Верный своему слову, дедушка на следующий день старательно почистил платье, навел глянец на башмаки, со степенным видом надел шляпу и, взяв свою лучшую палку с костяным набалдашником, пошел со мной в монастырь, где после некоторых колебаний со стороны молоденькой прислужницы, которую, однако, дедушка очень быстро сумел очаровать своей величественной осанкой, нас провели в приемную. Здесь дедушка присел на стул, положил шляпу у ног и выпрямился - столп церкви, да и только. Затем кивнул мне, как бы говоря, что ему нравится эта комната и царящая в ней атмосфера. И устремил целомудренный и в то же время любопытный взгляд на белую статую мадонны в голубых одеждах, стоявшую под стеклянным колпаком на каминной доске.

Когда сестра Цецилия вошла в комнату, он поднялся и отвесил ей свой самый церемонный поклон.

- Извините за вторжение, сударыня. Дело в том, что я глубоко заинтересован в благополучии, - и он положил руку мне на голову, - моего юного внука. Меня зовут Александр Гау.

- Да, мистер Гау, - несколько неуверенно пробормотала сестра Цецилия: хоть это было учебное заведение, а не закрытый монастырь, ей едва ли приходилось иметь дело с посетителями типа дедушки. - Садитесь, пожалуйста.

- Благодарю вас, сударыня. - Дедушка снова поклонился и, подождав, пока сядет сестра Цецилия, уселся на свое место. - Сначала я должен открыто и честно признаться, что я не принадлежу к вашей вере. Вы, очевидно, в курсе тех исключительных обстоятельств, которые осложняют жизнь моего маленького внука. - Снова его рука легла мне на голову. - Но вам, конечно, неизвестно, что это я направил его к вам.

- Это делает вам честь, мистер Гау.

Дедушка с каким-то грустным видом протестующе махнул рукой.
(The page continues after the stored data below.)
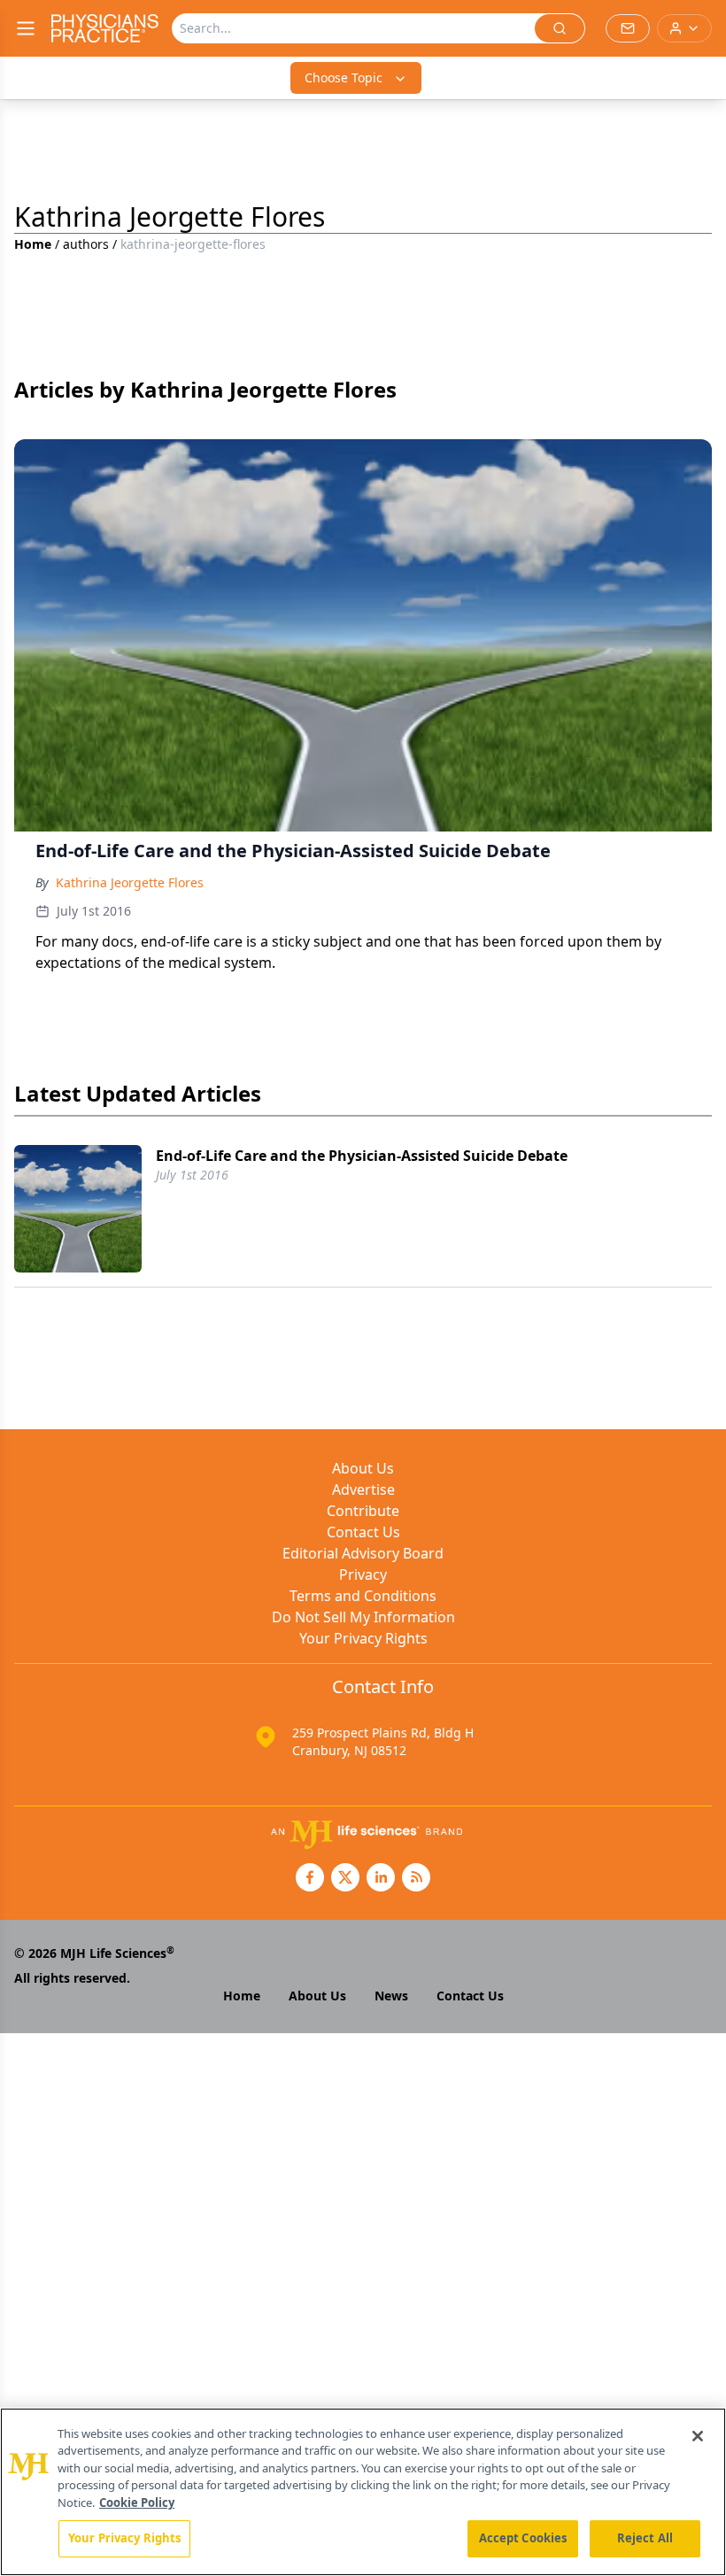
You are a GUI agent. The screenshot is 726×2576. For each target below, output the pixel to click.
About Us (363, 1468)
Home (32, 244)
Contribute (363, 1510)
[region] (363, 2492)
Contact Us (363, 1532)
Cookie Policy (136, 2502)
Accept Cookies (523, 2538)
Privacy (363, 1574)
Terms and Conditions (363, 1595)
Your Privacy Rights (363, 1638)
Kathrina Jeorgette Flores (130, 882)
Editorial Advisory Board (363, 1553)
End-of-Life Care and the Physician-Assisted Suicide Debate (362, 1155)
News (391, 1995)
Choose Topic (343, 77)
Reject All (645, 2538)
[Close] (697, 2436)
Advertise (363, 1489)
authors (86, 244)
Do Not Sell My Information (363, 1617)
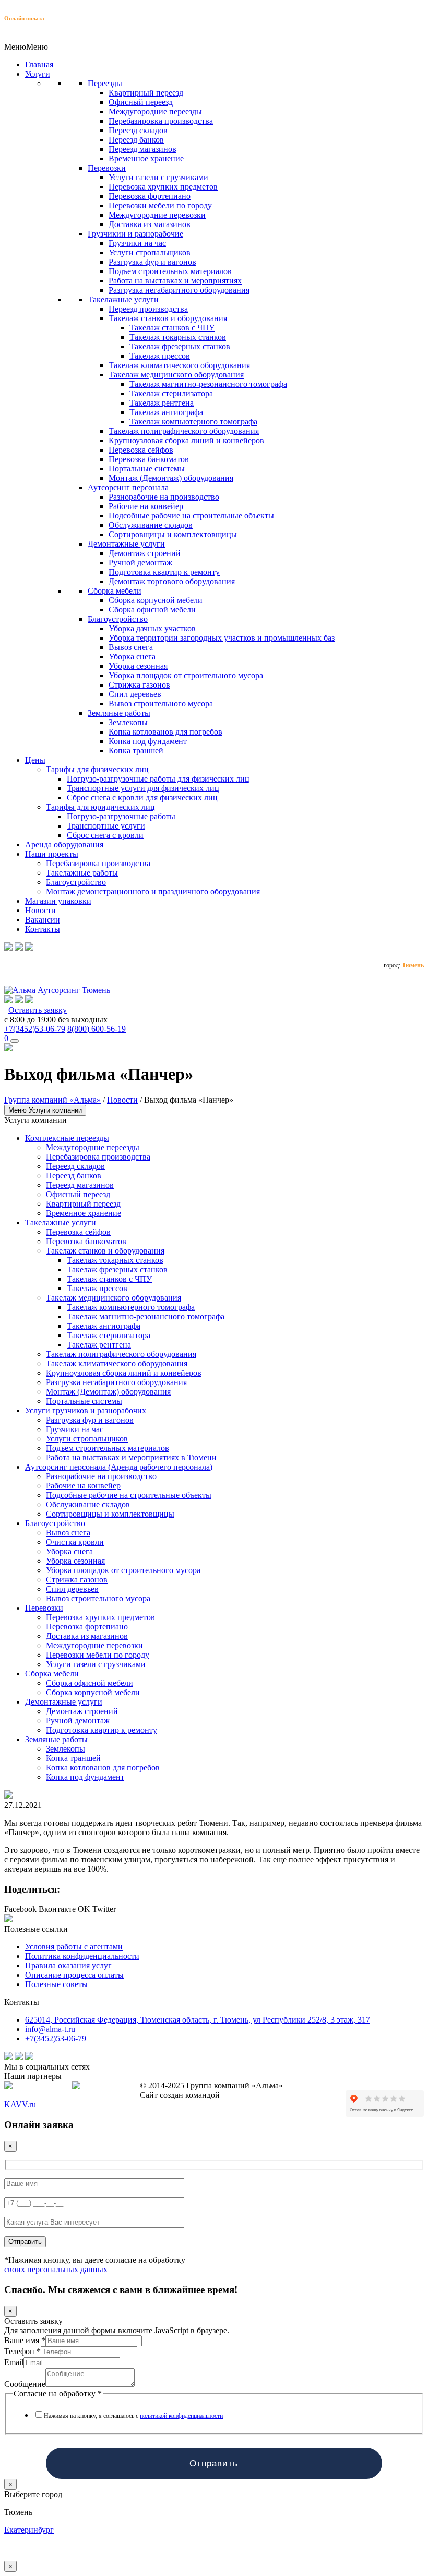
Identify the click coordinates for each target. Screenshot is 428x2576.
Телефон (22, 2351)
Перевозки (107, 167)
- Хотел бы я быть достойным ваших похвал. Но, увы, мои побуждения, во всяком случае вначале, были продиктованы рассудком, холодным рассудком гражданина мира. Однако, сударыня… или, может быть, я могу называть вас сестра? - Он помолчал и, дождавшись, когда сестра Цецилия смущенно наклонила голову в знак согласия, продолжал: - Однако, сестра, с тех пор, как мой внучек начал ходить к вам, особенно с тех пор, как вы, сестра, взяли на себя попечительство о занятиях, я почувствовал глубокое умиление… меня все больше и больше стали привлекать прекрасные и простые истины, слетающие с ваших уст.

Сестра Цецилия вспыхнула от удовольствия.